Tuesday, February 22, 2011

American Express (AXP), Bank of America (BAC), Capital One Financial (COF), JPMorgan (JPM) and Credit Card Risks

Consumers still have difficulty understanding the costs and risks of credit cards, despite some improvements made by issuers, a top regulator said Tuesday

“Our next challenge will be about further clarifying price and risk and making it easier for consumers to make direct product comparisons,” said Elizabeth Warren, Special Advisor to the Secretary of the Treasury for the Consumer Financial Protection Bureau, at the beginning of a credit card conference bringing together regulators, bankers, academics and market research groups.

The conference takes place roughly one year after many provisions of a new credit card law, the Credit Card Accountability Responsibility and Disclosure Act took effect.The consumer bureau will take responsibility for administering the statute later this summer.

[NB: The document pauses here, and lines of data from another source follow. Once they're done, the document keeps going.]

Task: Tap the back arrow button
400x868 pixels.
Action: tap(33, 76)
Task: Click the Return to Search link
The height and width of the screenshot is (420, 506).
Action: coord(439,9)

In addition to raising concerns, Warren praised credit card companies for going above and beyond requirements of the statute. She cited data assembled by the consumer bureau and bank regulators that said card issuers have done better than the law requires of them when it comes to curbing opaque interest rate re-pricing and cutting over-limit fees. Read about the findings of credit card studies.

“A number of [credit card] issuers have eliminated some of the practices that can confuse customers and cost them money they reasonably did not expect to pay,” she said.

Research firm Nilson Report lists the top nine credit card issuers as American Express (NYSE:AXP), Bank of America Corp. (NYSE:BAC), Capital One Financial Corp. (NYSE:COF), J.P. Morgan Chase & Co. (NYSE:JPM), Citigroup Inc. (NYSE:C), Discover Financial Services (NYSE:DFS), HSBC (NYSE:HBC), U.S. Bancorp. (NYSE:USB) and Wells Fargo & Co. (NYSE:WFC).